In contrast, the crypto world is not as straightforward, forcing investors to run their own analysis of the project, and make a judgment based on what they uncover.
As a crypto project, they must be willing, and open, to share similar information, as you would find with a publicly-traded company so that investors can make a more informed decision. Without this information, then it is entirely down to the investor to take the risk.
Today, the crypto market is not stable, and in many ways, it won’t stabilize, at least not for a few years. Due to the volatility of the crypto market, it has become a dis-trusted industry for investors to hold on to for the long run.
There is still money to be made in the crypto world, but the most minor issue that arises will set off a downturn in stocks, easily wiping billions of dollars off the market overnight.

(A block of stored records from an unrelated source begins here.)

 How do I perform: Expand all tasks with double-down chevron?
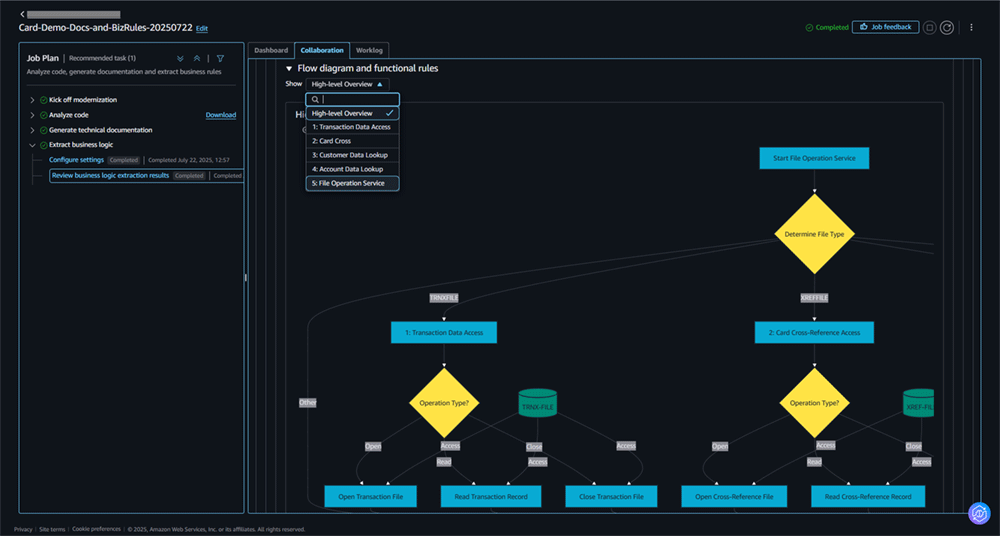point(180,59)
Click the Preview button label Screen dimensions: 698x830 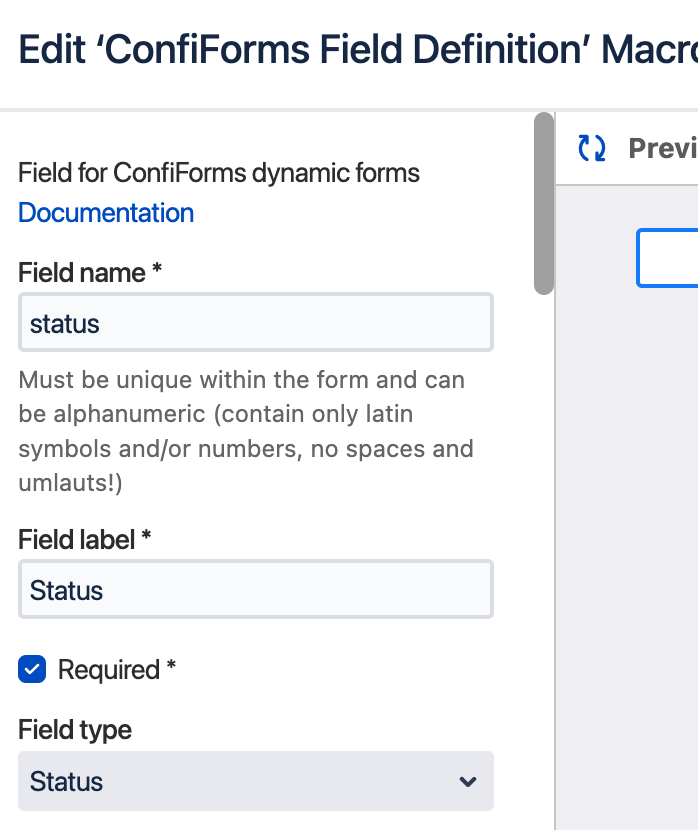point(662,149)
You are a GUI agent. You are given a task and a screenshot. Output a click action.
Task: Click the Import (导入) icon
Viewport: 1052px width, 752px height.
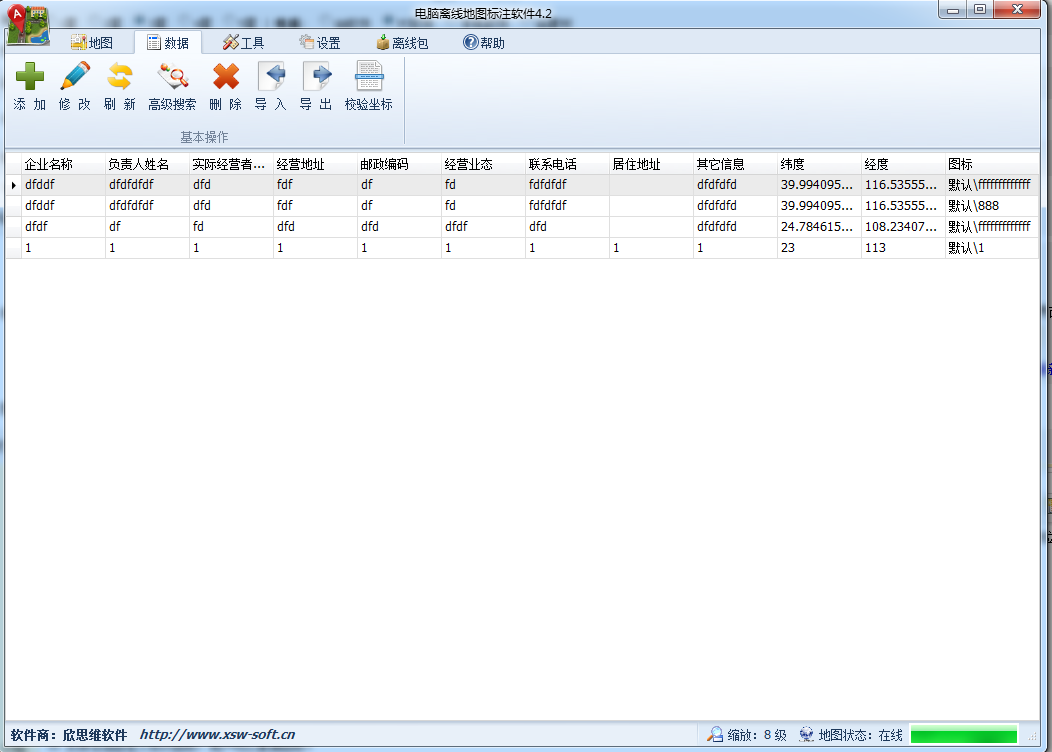pos(271,77)
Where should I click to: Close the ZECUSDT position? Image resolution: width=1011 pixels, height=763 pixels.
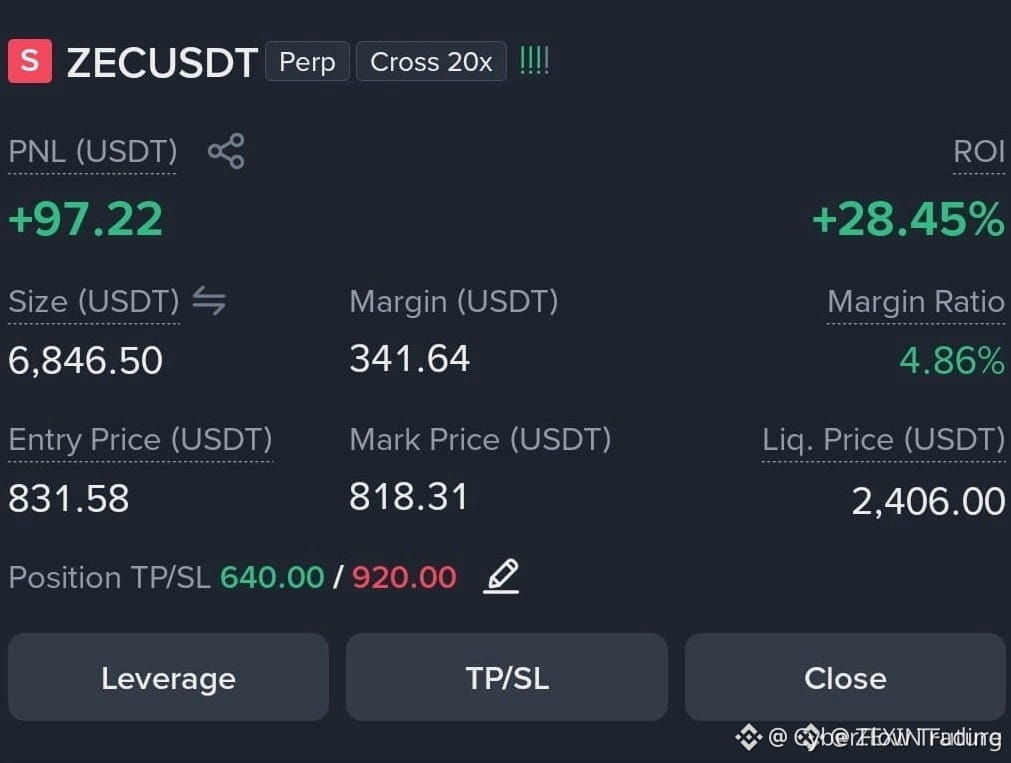tap(845, 677)
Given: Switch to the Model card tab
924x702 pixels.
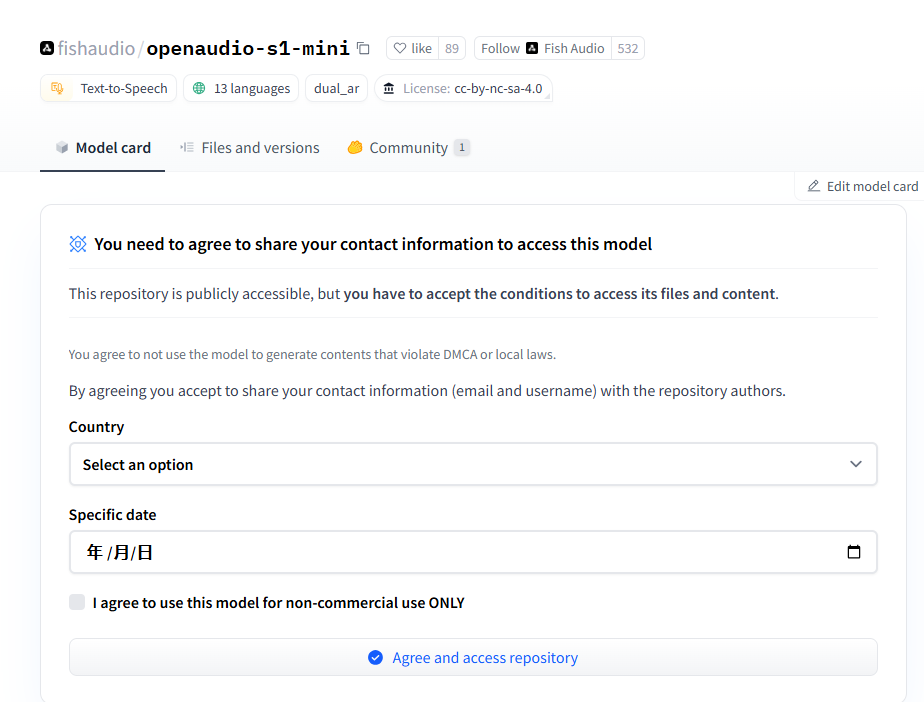Looking at the screenshot, I should (x=103, y=148).
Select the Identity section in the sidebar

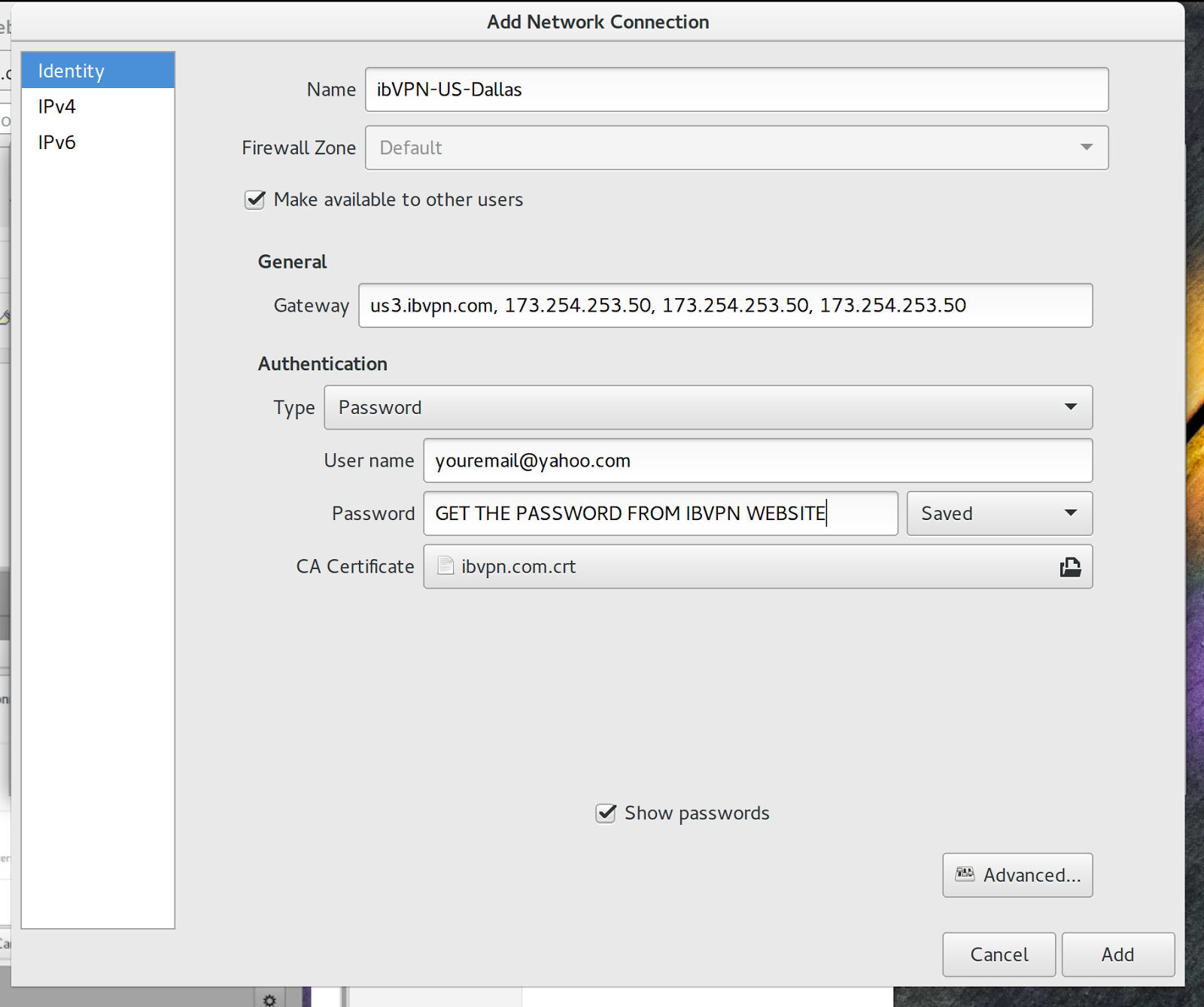click(98, 71)
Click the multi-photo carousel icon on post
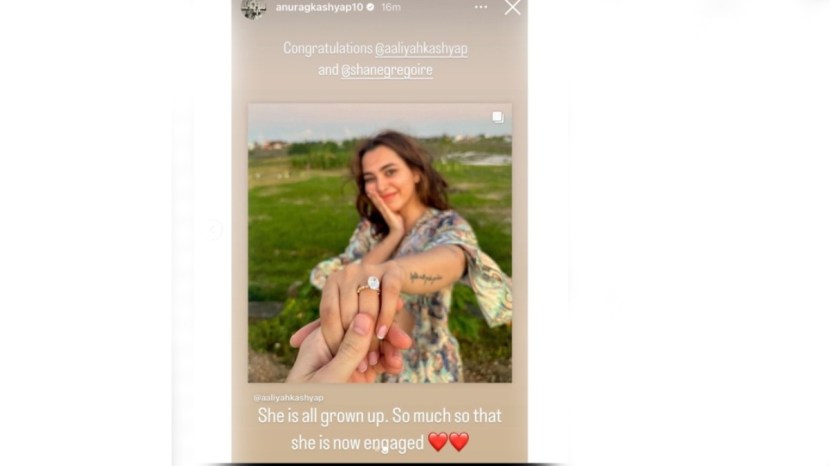Image resolution: width=830 pixels, height=466 pixels. (x=498, y=117)
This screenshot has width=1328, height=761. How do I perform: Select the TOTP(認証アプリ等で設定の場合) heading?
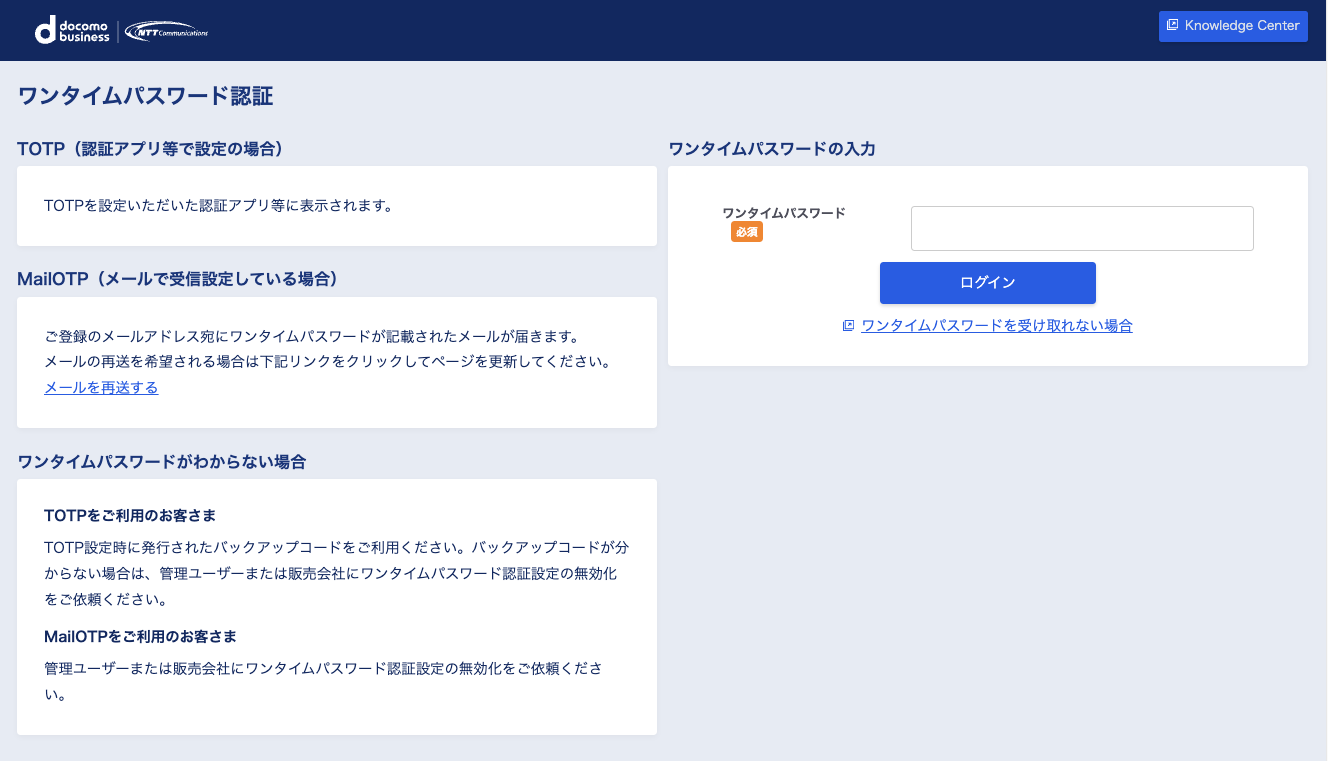150,149
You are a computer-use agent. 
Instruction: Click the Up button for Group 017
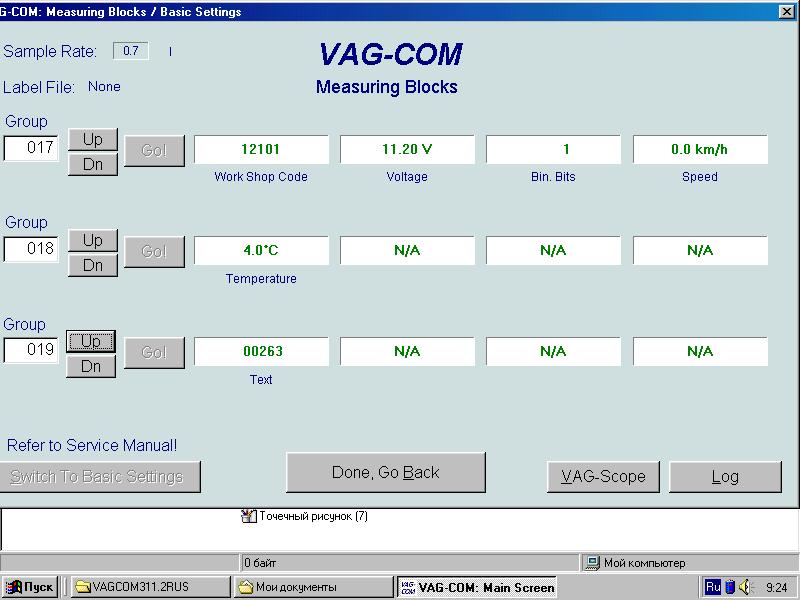[92, 139]
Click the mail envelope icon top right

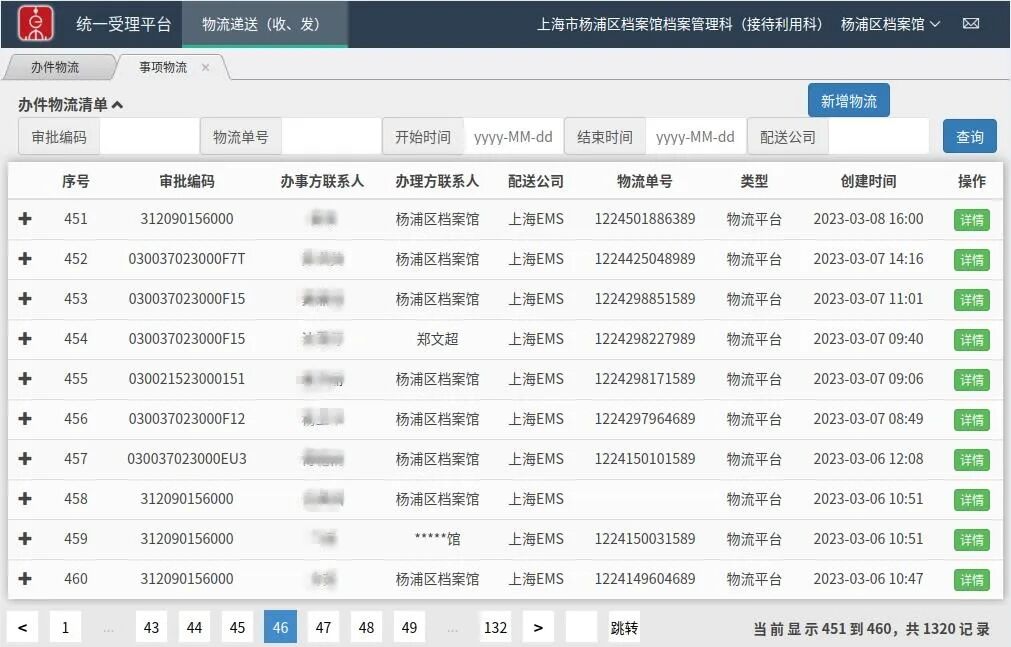click(971, 22)
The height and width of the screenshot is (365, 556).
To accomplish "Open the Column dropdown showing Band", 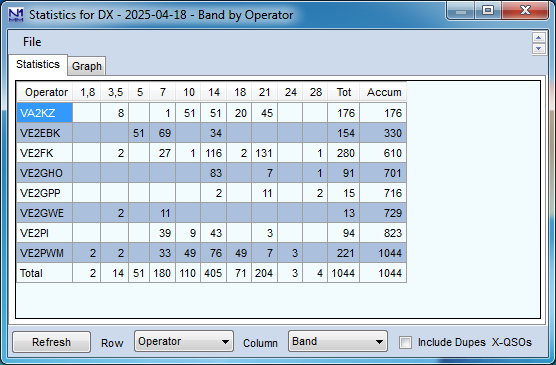I will [x=338, y=341].
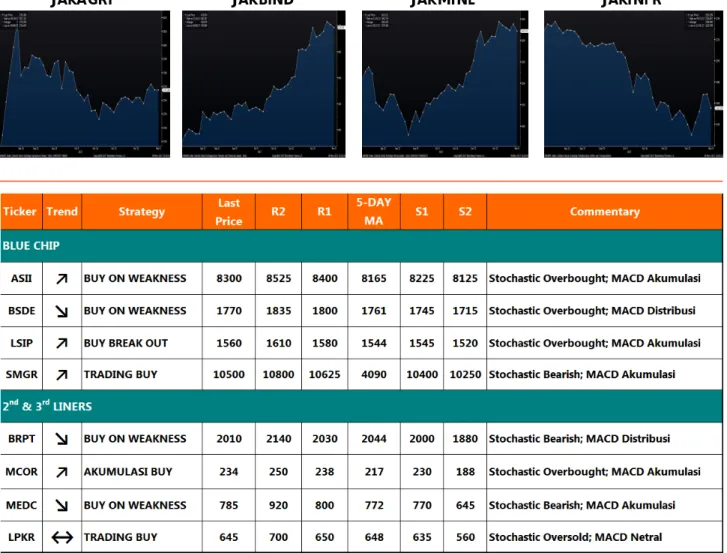Click the Last Price column header

pyautogui.click(x=229, y=212)
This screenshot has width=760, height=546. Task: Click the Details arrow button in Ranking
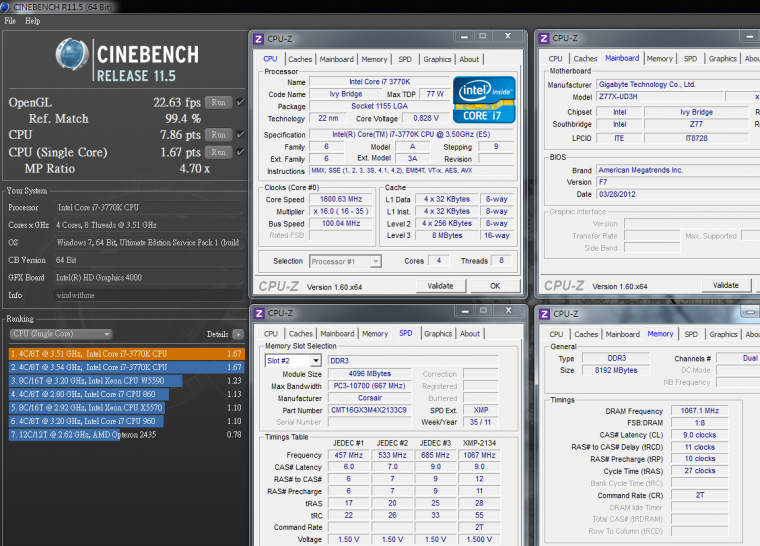[238, 334]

This has been proven time and time again, as, corporations, hedge funds, VCs, etc… often have cryptocurrencies in their portfolio, among other assets. Still, when there’s turmoil in any aspect of the trading world, these crypto-assets become high risk and are often the first asset that is sold off.
This triggers a domino effect bearish market, as these institutes cannot hold on to the faith that crypto markets will see stability in times of crisis. This becomes a challenge among crypto-focused investors, as, their crypto portfolio will inevitably be hit during these times.
In many cases, the crypto market has been deemed a high-risk market, and this won’t change any time soon. Ultimately it is down to the investors themselves as to whether they can overcome these challenges, and be convinced to invest money into the market.